Pop music, top 40 music, things you hear in the grocery store or if you accidentally go above 90.0 FM on the radio, is already algorithmically generated. This has been the case for at least 20 years and probably since MTV realized they can monetize an image better than the music itself. There are teams of people who know what elements need to be included in a pop song for it to make money. A majority of the time these elements are not even musical, i.e.: (a) the cultural capital of the performer who they will prop up as the artist; (b) the amount of money needed to force repeated exposure of the song through radio play, spotify manipulation, superbowl halftime shows, tik-tok campaigns etc; (c) orchestrated drama surrounding the song; and/or any other psy-op needed to force adoption of the song by the masses.
The actual music does not really matter. There may be a trap beat, a country sounding chord progression, a synth pad; the people who compile these sounds into a product know the simple rules to make a pop song. There is an algorithm that is followed in order to generate a product. A major production company does not have time for creativity, they are a business concerned with the bottom line. There is no romantic Beatles Abbey Road type of song writing going on. The person performing the songs may have a minor role in the creation of the song, but there is usually a team of people credited as writers alongside them, despite the song being 2 minutes long and devoid of content
An LLM algorithmically generating a song is no different than what a team of people at a big record company are already doing. The LLM may be able to do it faster and more efficiently than the team, and maybe those guys should be worried about their job, but they are not artists. They are not creating art, they are creating a hyper-processed product–high-fructose corn-syrup and all–Which has absolutely nothing to do with the art that I create.

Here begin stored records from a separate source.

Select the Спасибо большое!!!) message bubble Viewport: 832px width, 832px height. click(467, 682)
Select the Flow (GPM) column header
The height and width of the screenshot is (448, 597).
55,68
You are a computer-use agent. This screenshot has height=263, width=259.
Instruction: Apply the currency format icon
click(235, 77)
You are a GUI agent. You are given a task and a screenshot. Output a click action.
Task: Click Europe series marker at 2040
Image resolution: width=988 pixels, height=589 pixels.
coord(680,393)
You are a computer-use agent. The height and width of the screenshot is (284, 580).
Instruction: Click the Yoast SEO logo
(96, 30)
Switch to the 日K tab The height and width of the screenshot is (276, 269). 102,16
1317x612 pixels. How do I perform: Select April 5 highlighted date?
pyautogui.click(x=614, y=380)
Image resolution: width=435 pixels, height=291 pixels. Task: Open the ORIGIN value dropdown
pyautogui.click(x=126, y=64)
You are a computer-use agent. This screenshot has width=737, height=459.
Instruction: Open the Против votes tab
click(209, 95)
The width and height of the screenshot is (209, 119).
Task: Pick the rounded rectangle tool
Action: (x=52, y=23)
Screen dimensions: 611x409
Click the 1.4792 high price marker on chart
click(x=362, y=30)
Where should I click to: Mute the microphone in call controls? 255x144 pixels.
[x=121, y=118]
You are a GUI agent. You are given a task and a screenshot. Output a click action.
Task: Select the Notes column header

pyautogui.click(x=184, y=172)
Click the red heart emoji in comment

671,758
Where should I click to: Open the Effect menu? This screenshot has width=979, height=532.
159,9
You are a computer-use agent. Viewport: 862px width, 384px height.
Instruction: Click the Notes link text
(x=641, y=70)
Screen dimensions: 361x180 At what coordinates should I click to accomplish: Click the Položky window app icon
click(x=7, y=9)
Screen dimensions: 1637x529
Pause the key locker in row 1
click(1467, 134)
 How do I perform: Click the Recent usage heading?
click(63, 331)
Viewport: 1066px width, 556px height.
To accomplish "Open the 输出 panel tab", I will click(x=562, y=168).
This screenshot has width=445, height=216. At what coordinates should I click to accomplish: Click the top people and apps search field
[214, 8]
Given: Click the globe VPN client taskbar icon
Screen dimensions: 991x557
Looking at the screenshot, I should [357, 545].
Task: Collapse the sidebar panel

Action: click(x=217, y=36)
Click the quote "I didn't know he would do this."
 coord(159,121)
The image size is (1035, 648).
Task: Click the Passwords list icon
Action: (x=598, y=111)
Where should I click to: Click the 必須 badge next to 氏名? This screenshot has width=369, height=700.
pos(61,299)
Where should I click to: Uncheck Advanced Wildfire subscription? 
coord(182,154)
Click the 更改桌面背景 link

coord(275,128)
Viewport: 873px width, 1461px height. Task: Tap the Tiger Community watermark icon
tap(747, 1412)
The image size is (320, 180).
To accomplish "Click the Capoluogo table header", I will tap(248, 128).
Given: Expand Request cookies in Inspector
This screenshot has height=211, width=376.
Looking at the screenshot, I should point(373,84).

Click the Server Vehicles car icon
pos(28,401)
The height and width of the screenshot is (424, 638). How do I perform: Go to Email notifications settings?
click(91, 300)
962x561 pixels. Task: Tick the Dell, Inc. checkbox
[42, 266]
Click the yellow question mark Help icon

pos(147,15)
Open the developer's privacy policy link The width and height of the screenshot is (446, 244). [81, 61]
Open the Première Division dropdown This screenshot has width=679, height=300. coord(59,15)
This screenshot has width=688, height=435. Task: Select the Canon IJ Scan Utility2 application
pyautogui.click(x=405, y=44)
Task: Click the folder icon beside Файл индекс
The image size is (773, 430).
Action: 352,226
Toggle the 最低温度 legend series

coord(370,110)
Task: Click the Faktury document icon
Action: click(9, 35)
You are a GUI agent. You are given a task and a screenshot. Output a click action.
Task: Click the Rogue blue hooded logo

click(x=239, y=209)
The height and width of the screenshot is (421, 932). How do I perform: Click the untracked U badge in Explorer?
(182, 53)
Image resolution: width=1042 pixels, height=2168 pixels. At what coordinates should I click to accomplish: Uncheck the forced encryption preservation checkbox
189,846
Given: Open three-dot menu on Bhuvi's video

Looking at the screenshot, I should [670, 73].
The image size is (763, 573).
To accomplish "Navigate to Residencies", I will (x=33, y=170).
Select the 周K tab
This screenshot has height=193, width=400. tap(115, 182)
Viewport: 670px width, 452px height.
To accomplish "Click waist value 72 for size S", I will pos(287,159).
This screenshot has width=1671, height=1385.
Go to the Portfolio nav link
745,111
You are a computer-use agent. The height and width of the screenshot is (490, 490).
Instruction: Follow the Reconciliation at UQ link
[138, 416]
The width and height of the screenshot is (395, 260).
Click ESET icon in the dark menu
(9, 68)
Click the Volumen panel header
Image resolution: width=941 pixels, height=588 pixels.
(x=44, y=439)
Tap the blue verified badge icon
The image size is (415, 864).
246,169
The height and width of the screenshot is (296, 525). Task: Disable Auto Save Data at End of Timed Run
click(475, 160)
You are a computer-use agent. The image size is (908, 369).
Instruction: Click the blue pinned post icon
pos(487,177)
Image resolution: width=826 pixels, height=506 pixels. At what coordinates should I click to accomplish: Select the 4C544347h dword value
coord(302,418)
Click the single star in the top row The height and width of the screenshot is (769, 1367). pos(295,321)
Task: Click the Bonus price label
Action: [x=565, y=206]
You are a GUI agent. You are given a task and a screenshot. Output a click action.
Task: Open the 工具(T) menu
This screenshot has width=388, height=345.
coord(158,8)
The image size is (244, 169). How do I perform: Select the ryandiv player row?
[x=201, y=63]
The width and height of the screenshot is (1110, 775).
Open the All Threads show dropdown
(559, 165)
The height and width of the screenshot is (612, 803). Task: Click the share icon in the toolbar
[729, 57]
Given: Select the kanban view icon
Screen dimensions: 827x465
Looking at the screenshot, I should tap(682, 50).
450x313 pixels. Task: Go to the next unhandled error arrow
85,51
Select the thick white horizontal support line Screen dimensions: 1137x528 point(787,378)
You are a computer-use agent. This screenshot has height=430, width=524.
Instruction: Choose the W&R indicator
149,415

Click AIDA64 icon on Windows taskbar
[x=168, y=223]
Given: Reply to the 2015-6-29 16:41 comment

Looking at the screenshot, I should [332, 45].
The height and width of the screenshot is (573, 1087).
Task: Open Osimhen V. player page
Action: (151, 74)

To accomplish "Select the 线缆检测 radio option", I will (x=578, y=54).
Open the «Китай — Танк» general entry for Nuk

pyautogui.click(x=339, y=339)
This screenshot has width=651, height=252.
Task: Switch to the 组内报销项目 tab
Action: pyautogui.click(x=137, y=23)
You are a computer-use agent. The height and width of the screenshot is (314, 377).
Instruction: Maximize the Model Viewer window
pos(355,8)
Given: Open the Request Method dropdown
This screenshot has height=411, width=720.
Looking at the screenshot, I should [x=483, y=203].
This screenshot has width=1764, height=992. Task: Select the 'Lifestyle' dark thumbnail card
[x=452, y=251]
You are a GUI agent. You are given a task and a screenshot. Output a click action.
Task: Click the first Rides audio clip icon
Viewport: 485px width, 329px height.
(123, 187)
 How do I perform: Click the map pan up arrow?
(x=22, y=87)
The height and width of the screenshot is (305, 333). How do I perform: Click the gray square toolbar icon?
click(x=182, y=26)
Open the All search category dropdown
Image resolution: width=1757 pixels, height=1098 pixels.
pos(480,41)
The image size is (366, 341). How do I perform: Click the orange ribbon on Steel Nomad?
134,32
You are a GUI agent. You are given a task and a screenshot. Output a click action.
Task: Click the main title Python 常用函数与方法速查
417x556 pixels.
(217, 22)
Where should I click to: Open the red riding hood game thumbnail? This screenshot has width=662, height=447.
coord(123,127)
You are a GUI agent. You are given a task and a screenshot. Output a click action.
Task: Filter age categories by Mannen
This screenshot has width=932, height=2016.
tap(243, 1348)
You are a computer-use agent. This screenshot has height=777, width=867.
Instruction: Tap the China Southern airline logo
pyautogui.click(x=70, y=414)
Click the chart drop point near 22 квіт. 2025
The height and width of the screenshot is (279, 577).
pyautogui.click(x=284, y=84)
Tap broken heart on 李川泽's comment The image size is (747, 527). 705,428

Maybe you expected to make money from your art, and worry that AI is going to block that path. If you can make enough money to retire off of your art, you are either lucky, business savvy, have a successful youtube channel, already famous enough for AI to not matter, or I guess one of the select few that “made it”. If you need the allure of being famous to create art, you are doing it wrong. If you are struggling to survive for your art, you probably need to start thinking about making a YouTube channel, finding a part time job, or moving to the country where you can buy some land and be debt free.
This is not meant to be a doomer-take on “making it”. I am not trying to denigrate “artists” struggling to make it. But we have to be realistic and rational in our life choices as artists. If your choice was to suffer for your art, then that is just the choice you made. I do not view that choice as noble or impressive. It does not make your art more valuable.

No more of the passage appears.